→ What this exercise asks:
a – Quote everything in the camera comparison from "The A6100 can" down to "A6100 are weather-sealed.".
b – Does the camera comparison support each statement? (i) The Stylus 1 comes in three colors. (ii) Neither camera is weather-sealed. (iii) Measured by front view area, the A6100 is the smaller camera. Answer yes or no for each, and quote the words that decide it.
c – Carry on with the camera comparison, beginning after its last sentence.

→ Document:
The A6100 can be obtained in three different colors (black, silver, white), while the Stylus 1 is only available in black.

Size Olympus Stylus 1 vs Sony A6100
Compare Stylus 1 versus A6100 top
Comparison Stylus 1 or A6100 rear

If the front view area (width x height) of the cameras is taken as an aggregate measure of their size, the Sony A6100 is notably smaller (20 percent) than the Olympus Stylus 1. In this context, it is worth noting that neither the Stylus 1 nor the A6100 are weather-sealed.

The above size and weight comparisons are to some extent incomplete and possibly misleading, as the Stylus 1 has a lens built in, whereas the A6100 is an interchangeable lens camera that requires a separate lens. Attaching the latter will add extra weight and bulk to the setup. You can compare the optics available for the A6100 and their specifications in the Sony E-Mount Lens Catalog.

→ Dataset extract:
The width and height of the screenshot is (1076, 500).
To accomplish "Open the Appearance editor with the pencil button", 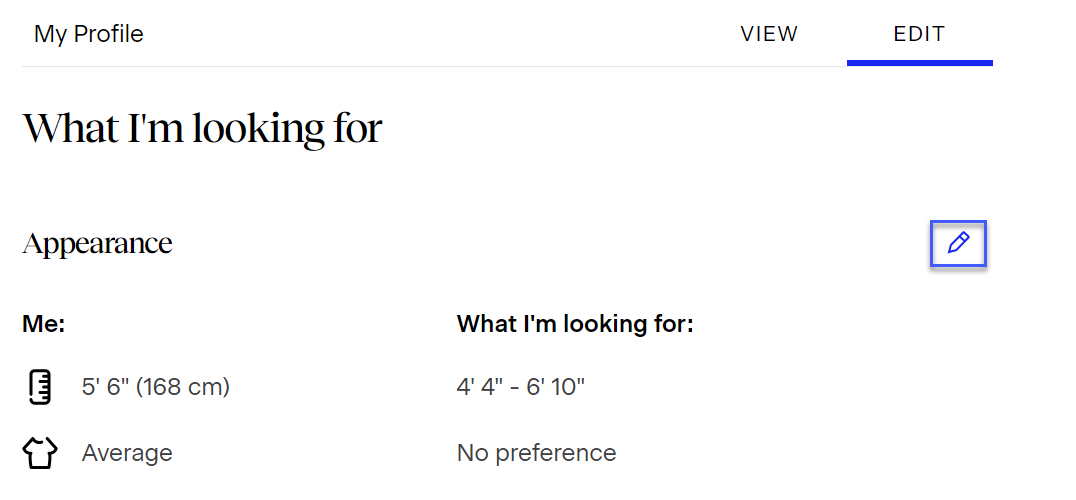I will (958, 243).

→ Final answers:
a –
The A6100 can be obtained in three different colors (black, silver, white), while the Stylus 1 is only available in black.

Size Olympus Stylus 1 vs Sony A6100
Compare Stylus 1 versus A6100 top
Comparison Stylus 1 or A6100 rear

If the front view area (width x height) of the cameras is taken as an aggregate measure of their size, the Sony A6100 is notably smaller (20 percent) than the Olympus Stylus 1. In this context, it is worth noting that neither the Stylus 1 nor the A6100 are weather-sealed.

b –
(i) No: "while the Stylus 1 is only available in black."
(ii) Yes: "neither the Stylus 1 nor the A6100 are weather-sealed."
(iii) Yes: "the Sony A6100 is notably smaller (20 percent) than the Olympus Stylus 1."

c –
Concerning battery life, the Stylus 1 gets 410 shots out of its BLS-5 battery, while the A6100 can take 420 images on a single charge of its NP-FW50 power pack. The power pack in the A6100 can be charged via the USB port, which can be very convenient when travelling.

The table below summarizes the key physical specs of the two cameras alongside a broader set of comparators. If you would like to visualize and compare a different camera combination, you can navigate to the CAM-parator app and make your selection from a broad list of cameras there.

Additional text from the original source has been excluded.